--- Begin ---
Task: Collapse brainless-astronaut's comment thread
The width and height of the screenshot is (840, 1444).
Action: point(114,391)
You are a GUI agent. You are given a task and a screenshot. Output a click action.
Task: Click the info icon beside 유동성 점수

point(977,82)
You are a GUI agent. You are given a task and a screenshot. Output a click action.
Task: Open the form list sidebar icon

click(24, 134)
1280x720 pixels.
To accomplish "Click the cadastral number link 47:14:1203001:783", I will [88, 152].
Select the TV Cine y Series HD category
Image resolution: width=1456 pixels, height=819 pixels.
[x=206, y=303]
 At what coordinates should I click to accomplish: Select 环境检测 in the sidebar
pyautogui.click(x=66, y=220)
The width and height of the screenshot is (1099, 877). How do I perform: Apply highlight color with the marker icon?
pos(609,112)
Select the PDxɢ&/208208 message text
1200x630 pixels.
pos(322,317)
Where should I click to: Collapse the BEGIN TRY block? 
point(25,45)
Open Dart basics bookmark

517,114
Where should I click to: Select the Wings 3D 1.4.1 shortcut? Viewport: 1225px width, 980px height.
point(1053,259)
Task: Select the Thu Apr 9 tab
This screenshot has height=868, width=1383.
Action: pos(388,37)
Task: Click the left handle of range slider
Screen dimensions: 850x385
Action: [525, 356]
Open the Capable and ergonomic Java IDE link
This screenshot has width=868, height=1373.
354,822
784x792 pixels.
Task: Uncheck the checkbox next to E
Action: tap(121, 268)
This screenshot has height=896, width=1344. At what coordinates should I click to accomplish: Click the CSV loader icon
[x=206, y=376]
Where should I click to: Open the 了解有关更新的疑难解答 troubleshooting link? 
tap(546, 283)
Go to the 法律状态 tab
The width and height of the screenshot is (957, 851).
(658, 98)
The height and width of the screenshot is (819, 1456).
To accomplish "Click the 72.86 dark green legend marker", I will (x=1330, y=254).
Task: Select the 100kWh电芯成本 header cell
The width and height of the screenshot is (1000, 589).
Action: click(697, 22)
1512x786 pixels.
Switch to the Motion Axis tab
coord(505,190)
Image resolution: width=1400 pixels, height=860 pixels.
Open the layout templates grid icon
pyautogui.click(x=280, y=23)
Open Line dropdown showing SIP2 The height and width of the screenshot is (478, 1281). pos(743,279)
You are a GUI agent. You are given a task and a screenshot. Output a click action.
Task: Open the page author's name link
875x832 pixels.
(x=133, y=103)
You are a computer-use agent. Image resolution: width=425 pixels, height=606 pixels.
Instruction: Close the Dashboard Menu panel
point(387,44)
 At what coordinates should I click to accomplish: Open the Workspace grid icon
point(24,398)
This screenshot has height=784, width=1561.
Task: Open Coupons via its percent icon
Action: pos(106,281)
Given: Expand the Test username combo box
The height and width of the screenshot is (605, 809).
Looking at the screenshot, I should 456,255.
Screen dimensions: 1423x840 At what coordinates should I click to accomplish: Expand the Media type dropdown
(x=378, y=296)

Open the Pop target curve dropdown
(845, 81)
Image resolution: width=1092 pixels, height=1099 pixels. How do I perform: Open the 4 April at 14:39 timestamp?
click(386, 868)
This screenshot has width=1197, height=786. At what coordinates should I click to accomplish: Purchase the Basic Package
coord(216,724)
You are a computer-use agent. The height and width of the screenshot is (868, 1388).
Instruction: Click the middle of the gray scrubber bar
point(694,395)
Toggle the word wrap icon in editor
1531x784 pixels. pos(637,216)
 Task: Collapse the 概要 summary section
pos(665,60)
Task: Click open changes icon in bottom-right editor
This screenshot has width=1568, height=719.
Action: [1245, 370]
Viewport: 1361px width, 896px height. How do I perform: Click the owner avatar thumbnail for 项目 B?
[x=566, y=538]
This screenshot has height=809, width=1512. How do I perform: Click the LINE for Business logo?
--- End ---
- **REQUIREMENTS**: Copy every one of the records above word for word, keeping each line as it is.

- **CORRECT RESULT**:
Task: Collapse brainless-astronaut's comment thread
The width and height of the screenshot is (840, 1444).
Action: point(114,391)
You are a GUI agent. You are given a task and a screenshot. Output a click action.
Task: Click the info icon beside 유동성 점수

point(977,82)
You are a GUI agent. You are given a task and a screenshot. Output a click action.
Task: Open the form list sidebar icon

click(24, 134)
1280x720 pixels.
To accomplish "Click the cadastral number link 47:14:1203001:783", I will [88, 152].
Select the TV Cine y Series HD category
Image resolution: width=1456 pixels, height=819 pixels.
[x=206, y=303]
 At what coordinates should I click to accomplish: Select 环境检测 in the sidebar
pyautogui.click(x=66, y=220)
The width and height of the screenshot is (1099, 877). How do I perform: Apply highlight color with the marker icon?
pos(609,112)
Select the PDxɢ&/208208 message text
1200x630 pixels.
pos(322,317)
Where should I click to: Collapse the BEGIN TRY block? 
point(25,45)
Open Dart basics bookmark

517,114
Where should I click to: Select the Wings 3D 1.4.1 shortcut? Viewport: 1225px width, 980px height.
point(1053,259)
Task: Select the Thu Apr 9 tab
This screenshot has height=868, width=1383.
Action: pos(388,37)
Task: Click the left handle of range slider
Screen dimensions: 850x385
Action: [525, 356]
Open the Capable and ergonomic Java IDE link
This screenshot has width=868, height=1373.
354,822
784x792 pixels.
Task: Uncheck the checkbox next to E
Action: tap(121, 268)
This screenshot has height=896, width=1344. At what coordinates should I click to accomplish: Click the CSV loader icon
[x=206, y=376]
Where should I click to: Open the 了解有关更新的疑难解答 troubleshooting link? 
tap(546, 283)
Go to the 法律状态 tab
The width and height of the screenshot is (957, 851).
(658, 98)
The height and width of the screenshot is (819, 1456).
To accomplish "Click the 72.86 dark green legend marker", I will (x=1330, y=254).
Task: Select the 100kWh电芯成本 header cell
The width and height of the screenshot is (1000, 589).
Action: click(697, 22)
1512x786 pixels.
Switch to the Motion Axis tab
coord(505,190)
Image resolution: width=1400 pixels, height=860 pixels.
Open the layout templates grid icon
pyautogui.click(x=280, y=23)
Open Line dropdown showing SIP2 The height and width of the screenshot is (478, 1281). pos(743,279)
You are a GUI agent. You are given a task and a screenshot. Output a click action.
Task: Open the page author's name link
875x832 pixels.
(x=133, y=103)
You are a computer-use agent. Image resolution: width=425 pixels, height=606 pixels.
Instruction: Close the Dashboard Menu panel
point(387,44)
 At what coordinates should I click to accomplish: Open the Workspace grid icon
point(24,398)
This screenshot has height=784, width=1561.
Task: Open Coupons via its percent icon
Action: pos(106,281)
Given: Expand the Test username combo box
The height and width of the screenshot is (605, 809).
Looking at the screenshot, I should 456,255.
Screen dimensions: 1423x840 At what coordinates should I click to accomplish: Expand the Media type dropdown
(x=378, y=296)

Open the Pop target curve dropdown
(845, 81)
Image resolution: width=1092 pixels, height=1099 pixels. How do I perform: Open the 4 April at 14:39 timestamp?
click(386, 868)
This screenshot has width=1197, height=786. At what coordinates should I click to accomplish: Purchase the Basic Package
coord(216,724)
You are a computer-use agent. The height and width of the screenshot is (868, 1388).
Instruction: Click the middle of the gray scrubber bar
point(694,395)
Toggle the word wrap icon in editor
1531x784 pixels. pos(637,216)
 Task: Collapse the 概要 summary section
pos(665,60)
Task: Click open changes icon in bottom-right editor
This screenshot has width=1568, height=719.
Action: [1245, 370]
Viewport: 1361px width, 896px height. How do I perform: Click the owner avatar thumbnail for 项目 B?
[x=566, y=538]
This screenshot has height=809, width=1512. How do I perform: Click the LINE for Business logo?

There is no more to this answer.